== Supplied records ==
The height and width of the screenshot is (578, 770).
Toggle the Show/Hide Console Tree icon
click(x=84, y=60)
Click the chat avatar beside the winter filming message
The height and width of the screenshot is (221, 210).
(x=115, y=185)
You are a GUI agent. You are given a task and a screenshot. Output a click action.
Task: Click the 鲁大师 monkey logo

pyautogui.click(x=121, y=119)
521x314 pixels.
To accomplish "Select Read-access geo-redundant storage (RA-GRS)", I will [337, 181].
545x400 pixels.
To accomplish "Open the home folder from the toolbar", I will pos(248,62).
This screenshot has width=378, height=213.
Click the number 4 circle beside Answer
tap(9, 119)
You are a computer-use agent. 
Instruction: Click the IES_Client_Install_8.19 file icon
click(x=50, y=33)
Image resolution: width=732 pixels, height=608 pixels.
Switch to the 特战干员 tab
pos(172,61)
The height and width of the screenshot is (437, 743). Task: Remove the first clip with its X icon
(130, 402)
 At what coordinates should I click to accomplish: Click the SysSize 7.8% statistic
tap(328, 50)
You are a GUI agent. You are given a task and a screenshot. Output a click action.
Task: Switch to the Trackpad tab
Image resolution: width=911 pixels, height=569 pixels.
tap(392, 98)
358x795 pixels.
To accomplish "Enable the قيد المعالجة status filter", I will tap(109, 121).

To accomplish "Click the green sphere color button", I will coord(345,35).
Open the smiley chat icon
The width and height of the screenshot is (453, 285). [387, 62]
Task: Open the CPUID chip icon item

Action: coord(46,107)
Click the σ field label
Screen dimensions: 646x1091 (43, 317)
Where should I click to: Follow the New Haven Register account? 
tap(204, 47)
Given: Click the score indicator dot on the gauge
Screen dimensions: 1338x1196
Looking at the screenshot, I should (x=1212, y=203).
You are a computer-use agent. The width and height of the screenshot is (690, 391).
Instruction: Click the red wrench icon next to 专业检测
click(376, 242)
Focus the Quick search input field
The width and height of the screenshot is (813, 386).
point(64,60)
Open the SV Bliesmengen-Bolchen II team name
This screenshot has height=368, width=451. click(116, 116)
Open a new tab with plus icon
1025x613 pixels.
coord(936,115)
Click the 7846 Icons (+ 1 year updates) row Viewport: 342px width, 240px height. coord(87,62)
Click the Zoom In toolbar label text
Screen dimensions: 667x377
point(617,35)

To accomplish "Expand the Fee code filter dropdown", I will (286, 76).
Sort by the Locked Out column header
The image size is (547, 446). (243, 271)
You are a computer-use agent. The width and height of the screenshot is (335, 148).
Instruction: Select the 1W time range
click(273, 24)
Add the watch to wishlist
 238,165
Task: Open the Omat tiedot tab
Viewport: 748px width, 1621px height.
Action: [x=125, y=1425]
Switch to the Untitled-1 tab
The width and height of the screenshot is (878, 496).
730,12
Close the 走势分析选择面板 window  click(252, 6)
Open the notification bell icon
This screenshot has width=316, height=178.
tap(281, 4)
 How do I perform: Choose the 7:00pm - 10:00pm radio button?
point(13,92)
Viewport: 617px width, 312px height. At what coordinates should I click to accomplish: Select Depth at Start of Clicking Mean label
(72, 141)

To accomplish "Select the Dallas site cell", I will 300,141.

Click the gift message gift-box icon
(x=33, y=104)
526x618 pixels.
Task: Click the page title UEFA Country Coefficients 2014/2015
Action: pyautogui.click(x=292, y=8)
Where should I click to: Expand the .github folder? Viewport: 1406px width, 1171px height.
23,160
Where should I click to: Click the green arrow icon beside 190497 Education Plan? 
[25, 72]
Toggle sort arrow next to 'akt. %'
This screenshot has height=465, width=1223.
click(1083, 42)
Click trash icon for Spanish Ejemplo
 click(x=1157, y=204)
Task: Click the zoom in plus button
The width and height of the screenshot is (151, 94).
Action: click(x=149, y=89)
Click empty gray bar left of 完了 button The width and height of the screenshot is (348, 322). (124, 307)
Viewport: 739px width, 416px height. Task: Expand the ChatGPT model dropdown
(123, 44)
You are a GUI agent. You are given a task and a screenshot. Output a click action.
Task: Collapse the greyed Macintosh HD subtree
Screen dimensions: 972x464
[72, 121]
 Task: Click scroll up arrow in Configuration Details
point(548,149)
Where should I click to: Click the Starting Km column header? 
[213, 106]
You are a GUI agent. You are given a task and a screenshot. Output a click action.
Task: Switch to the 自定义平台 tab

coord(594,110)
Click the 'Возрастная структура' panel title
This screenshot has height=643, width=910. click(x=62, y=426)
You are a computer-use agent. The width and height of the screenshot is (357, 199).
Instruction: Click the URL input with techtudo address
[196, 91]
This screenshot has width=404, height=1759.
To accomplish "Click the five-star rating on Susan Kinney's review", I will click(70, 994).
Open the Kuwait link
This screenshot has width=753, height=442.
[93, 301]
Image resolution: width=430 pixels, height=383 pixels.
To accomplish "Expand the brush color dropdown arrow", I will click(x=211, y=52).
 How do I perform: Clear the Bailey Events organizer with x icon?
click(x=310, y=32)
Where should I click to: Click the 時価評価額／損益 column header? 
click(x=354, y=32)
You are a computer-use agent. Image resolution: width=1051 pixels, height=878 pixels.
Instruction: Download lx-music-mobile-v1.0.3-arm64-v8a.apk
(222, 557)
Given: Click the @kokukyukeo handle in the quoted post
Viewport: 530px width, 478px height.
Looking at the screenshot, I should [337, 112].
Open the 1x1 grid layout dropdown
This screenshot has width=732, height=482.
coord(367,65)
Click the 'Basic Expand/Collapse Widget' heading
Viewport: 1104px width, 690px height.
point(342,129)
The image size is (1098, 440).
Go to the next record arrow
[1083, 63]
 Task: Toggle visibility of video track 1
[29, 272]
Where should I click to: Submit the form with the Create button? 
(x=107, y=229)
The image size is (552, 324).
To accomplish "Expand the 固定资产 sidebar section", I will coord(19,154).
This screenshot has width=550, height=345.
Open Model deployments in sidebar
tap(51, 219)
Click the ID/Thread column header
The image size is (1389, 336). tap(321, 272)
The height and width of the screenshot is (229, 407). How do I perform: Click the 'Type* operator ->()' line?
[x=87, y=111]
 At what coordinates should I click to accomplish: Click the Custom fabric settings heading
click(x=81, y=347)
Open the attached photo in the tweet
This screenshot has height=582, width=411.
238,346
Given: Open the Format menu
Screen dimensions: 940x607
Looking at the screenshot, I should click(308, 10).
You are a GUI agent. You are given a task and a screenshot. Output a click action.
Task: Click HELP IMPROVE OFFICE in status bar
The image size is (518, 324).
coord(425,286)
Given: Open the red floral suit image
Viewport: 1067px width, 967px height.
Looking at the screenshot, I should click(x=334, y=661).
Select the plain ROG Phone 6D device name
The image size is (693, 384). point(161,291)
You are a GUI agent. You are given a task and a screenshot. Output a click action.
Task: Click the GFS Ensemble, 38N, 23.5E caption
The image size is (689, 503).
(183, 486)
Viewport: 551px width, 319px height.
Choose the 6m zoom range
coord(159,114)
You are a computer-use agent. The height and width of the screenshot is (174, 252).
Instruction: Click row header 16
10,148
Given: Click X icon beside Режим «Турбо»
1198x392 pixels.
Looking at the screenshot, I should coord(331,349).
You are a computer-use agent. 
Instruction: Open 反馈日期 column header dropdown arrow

== Your assignment ==
From the data above, copy each line where the string "filter" appears.

== Exercise result ==
To accomplish "Enable the قيد المعالجة status filter", I will tap(109, 121).
To accomplish "Expand the Fee code filter dropdown", I will (286, 76).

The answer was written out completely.